• WHAT THE TASK ASKS:
Copy these rows down line for line, with no changes.
** START OF THE RECORDS **
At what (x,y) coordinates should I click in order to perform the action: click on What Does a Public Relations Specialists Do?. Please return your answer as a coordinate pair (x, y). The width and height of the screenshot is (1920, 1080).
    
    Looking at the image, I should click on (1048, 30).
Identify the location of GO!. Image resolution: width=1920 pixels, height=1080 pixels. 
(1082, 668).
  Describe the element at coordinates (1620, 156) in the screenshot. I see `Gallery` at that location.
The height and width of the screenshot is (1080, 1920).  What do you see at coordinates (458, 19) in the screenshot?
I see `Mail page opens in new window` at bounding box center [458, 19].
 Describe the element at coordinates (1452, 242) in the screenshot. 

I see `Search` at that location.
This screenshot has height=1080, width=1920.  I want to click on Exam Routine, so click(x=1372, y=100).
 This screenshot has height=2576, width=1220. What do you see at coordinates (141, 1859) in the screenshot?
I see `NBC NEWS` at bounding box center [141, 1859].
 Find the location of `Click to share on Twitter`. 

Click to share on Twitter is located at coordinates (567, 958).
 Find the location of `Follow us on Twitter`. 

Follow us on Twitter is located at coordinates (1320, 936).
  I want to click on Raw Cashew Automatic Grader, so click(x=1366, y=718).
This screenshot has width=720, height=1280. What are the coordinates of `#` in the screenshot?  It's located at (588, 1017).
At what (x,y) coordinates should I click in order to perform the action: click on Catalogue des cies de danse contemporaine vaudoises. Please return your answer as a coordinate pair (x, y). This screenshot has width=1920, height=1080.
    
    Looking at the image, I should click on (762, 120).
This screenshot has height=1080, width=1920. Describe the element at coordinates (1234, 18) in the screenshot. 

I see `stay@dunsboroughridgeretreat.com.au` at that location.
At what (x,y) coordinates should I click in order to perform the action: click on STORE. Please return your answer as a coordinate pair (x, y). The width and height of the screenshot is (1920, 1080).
** END OF THE RECORDS **
• RESULT OF THIS TASK:
At what (x,y) coordinates should I click in order to perform the action: click on What Does a Public Relations Specialists Do?. Please return your answer as a coordinate pair (x, y). The width and height of the screenshot is (1920, 1080).
    
    Looking at the image, I should click on (1048, 30).
Identify the location of GO!. Image resolution: width=1920 pixels, height=1080 pixels. 
(1082, 668).
  Describe the element at coordinates (1620, 156) in the screenshot. I see `Gallery` at that location.
The height and width of the screenshot is (1080, 1920).  What do you see at coordinates (458, 19) in the screenshot?
I see `Mail page opens in new window` at bounding box center [458, 19].
 Describe the element at coordinates (1452, 242) in the screenshot. 

I see `Search` at that location.
This screenshot has height=1080, width=1920.  I want to click on Exam Routine, so click(x=1372, y=100).
 This screenshot has height=2576, width=1220. What do you see at coordinates (141, 1859) in the screenshot?
I see `NBC NEWS` at bounding box center [141, 1859].
 Find the location of `Click to share on Twitter`. 

Click to share on Twitter is located at coordinates (567, 958).
 Find the location of `Follow us on Twitter`. 

Follow us on Twitter is located at coordinates (1320, 936).
  I want to click on Raw Cashew Automatic Grader, so click(x=1366, y=718).
This screenshot has width=720, height=1280. What are the coordinates of `#` in the screenshot?  It's located at (588, 1017).
At what (x,y) coordinates should I click in order to perform the action: click on Catalogue des cies de danse contemporaine vaudoises. Please return your answer as a coordinate pair (x, y). This screenshot has width=1920, height=1080.
    
    Looking at the image, I should click on (762, 120).
This screenshot has height=1080, width=1920. Describe the element at coordinates (1234, 18) in the screenshot. 

I see `stay@dunsboroughridgeretreat.com.au` at that location.
At what (x,y) coordinates should I click in order to perform the action: click on STORE. Please return your answer as a coordinate pair (x, y). The width and height of the screenshot is (1920, 1080).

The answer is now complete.